If you mix two solutions of different concentrations with each other you can easily determine the resulting concentration from the general formula for it:
$$c = \frac{n}{V}\tag1\label{concentration-general}$$
You have one solution with $c_1 = \pu{100 mM}$ and one with $c_2 = \pu{5 mM}$, therefore with $\eqref{concentration-general}$ you can determine the amount of substance for each, and the total amount of substance:
$$n_\mathrm{tot} = c_1\cdot V_1 + c_2\cdot V_2\tag2\label{amount-of-substance-total}$$
Assuming there is not volume contraction, we can simply add them to know the total volume:
$$V_\mathrm{total} = V_1 + V_2 \tag3\label{volume-total}$$
The total concentration therefore is:
$$c_\mathrm{total} = \frac{n_\mathrm{total}}{V_\mathrm{total}}
= \frac{c_1 V_1 + c_2 V_2}{V_1 + V_2}\tag4\label{concentration-total}$$
For your dilution series you will need to modify it, a $\eqref{volume-total}$ is fixed.

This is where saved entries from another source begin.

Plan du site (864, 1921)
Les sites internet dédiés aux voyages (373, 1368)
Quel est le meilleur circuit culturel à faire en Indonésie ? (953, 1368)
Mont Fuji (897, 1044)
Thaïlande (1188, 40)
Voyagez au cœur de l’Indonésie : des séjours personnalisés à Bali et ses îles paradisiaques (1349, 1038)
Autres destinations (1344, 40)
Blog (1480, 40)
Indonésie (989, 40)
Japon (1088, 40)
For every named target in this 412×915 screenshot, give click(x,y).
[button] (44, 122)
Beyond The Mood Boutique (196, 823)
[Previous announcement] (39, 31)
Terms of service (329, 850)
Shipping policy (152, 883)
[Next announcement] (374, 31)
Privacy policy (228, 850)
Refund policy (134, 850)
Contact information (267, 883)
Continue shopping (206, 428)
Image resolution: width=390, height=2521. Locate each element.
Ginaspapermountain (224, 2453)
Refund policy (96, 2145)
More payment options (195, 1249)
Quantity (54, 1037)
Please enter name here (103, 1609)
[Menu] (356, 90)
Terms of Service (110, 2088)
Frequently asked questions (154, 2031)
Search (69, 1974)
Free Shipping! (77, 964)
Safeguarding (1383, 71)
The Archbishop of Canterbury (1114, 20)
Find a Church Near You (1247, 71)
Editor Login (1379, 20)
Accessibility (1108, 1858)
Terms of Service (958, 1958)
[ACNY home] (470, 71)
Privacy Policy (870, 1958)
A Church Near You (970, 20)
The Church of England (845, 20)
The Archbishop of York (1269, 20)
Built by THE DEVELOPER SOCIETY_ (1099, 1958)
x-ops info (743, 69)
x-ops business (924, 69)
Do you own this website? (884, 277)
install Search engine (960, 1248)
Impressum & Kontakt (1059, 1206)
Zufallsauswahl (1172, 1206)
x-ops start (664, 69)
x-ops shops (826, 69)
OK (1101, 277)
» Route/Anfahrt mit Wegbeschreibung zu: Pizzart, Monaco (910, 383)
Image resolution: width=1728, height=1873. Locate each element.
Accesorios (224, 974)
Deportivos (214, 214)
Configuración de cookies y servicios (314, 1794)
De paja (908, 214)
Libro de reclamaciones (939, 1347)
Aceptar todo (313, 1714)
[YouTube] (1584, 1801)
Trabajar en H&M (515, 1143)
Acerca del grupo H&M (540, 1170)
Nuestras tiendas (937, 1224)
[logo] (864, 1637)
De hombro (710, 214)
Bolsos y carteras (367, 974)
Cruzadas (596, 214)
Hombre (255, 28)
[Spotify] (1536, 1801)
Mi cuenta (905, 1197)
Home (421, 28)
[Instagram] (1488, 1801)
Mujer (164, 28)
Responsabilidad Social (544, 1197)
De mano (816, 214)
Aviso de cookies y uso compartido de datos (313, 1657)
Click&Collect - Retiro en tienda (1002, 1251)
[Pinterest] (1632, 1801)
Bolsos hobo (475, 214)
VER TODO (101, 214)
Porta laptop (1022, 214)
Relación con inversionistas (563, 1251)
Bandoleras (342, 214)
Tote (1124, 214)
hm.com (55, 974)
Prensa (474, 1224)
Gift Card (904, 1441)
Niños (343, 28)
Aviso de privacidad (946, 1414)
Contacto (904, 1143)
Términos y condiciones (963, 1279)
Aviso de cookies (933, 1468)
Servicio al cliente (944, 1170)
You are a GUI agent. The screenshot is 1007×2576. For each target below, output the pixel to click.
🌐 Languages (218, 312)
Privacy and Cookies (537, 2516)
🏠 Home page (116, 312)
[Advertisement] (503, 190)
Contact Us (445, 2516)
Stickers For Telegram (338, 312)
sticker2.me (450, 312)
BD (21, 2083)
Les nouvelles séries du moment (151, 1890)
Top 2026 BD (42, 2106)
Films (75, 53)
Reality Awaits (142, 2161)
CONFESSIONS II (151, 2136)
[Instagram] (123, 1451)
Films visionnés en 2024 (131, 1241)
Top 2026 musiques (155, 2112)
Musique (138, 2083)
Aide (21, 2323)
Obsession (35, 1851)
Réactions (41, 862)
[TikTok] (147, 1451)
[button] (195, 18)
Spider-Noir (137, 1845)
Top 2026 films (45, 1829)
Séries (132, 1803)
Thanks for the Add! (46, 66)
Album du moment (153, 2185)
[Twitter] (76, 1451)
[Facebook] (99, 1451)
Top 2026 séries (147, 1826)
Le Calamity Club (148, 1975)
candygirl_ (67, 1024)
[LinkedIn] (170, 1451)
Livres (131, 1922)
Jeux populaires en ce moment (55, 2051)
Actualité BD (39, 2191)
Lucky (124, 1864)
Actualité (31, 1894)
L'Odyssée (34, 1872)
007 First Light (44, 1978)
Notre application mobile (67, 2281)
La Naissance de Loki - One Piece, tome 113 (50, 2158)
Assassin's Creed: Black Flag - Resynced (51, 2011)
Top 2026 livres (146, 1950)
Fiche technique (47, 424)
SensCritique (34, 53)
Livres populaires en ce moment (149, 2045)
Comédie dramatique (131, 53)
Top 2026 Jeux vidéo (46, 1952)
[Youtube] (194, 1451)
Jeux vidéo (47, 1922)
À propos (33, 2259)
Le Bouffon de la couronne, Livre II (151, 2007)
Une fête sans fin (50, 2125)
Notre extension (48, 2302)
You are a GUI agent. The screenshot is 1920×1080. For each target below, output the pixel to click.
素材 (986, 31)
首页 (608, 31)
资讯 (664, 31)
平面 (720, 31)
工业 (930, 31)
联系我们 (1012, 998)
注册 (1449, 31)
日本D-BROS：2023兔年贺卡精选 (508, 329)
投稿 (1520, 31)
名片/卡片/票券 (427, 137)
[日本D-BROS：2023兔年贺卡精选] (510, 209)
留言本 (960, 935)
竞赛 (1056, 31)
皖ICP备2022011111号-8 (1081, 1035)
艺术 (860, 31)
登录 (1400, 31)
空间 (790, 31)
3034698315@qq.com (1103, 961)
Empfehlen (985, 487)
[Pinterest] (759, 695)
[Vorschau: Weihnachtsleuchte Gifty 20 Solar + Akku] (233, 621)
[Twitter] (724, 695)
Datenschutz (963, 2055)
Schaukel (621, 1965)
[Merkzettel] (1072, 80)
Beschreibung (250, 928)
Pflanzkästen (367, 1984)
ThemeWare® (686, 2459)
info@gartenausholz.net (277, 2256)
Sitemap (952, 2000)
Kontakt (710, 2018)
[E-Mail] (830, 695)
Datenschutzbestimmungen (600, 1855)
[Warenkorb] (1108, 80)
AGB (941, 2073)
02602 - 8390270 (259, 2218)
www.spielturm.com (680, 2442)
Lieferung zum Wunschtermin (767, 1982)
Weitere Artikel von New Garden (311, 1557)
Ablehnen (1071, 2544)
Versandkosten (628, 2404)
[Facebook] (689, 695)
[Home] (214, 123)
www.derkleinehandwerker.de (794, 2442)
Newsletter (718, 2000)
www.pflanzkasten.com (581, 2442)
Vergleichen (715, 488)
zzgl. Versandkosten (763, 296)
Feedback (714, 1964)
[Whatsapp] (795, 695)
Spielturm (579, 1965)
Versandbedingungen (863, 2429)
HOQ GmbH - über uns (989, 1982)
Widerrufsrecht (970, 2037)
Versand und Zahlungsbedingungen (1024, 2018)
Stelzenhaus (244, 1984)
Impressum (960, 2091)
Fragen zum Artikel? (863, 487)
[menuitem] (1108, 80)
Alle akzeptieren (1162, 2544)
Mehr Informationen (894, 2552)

$$V_\mathrm{total} = V_1 + V_2 = \text{const.}$$
Therefore we modify $\eqref{concentration-total}$:
\begin{align}
c_\mathrm{total} &=
\frac{c_1 V_1 + c_2 (V_\mathrm{total} - V_1)}{V_\mathrm{total}}
\tag{4a}\label{concentration-total-mod-a}\\
c_\mathrm{total} &=
\frac{c_1 (V_\mathrm{total} - V_2) + c_2 V_2}{V_\mathrm{total}}
\tag{4b}\label{concentration-total-mod-b}\\
\end{align}
Now you have one remaining unknown, solve for it:
\begin{align}
V_1 &= \frac{c_\mathrm{total} - c_2}{c_1 -c_2} V_\mathrm{total}\\
V_2 &= \frac{c_\mathrm{total} - c_1}{c_2 -c_1} V_\mathrm{total}\\
\end{align}
Unless you have very accurate equipment, however, I do suggest using larger quantities than $\pu{4 mL}$.
\begin{array}{rrrrrr}
c_\mathrm{total}/\pu{mM} &
V_\mathrm{total}/\pu{mL} &
c_1/\pu{mM} &
c_2/\pu{mM} &
V_1/\pu{mL} &
V_2/\pu{mL} \\\hline
10 & 4 & 100 & 5 & 0.21 & 3.79 \\
20 & 4 & 100 & 5 & 0.63 & 3.37 \\
30 & 4 & 100 & 5 & 1.05 & 2.95 \\
40 & 4 & 100 & 5 & 1.47 & 2.53 \\
50 & 4 & 100 & 5 & 1.89 & 2.11 \\\hline
\end{array}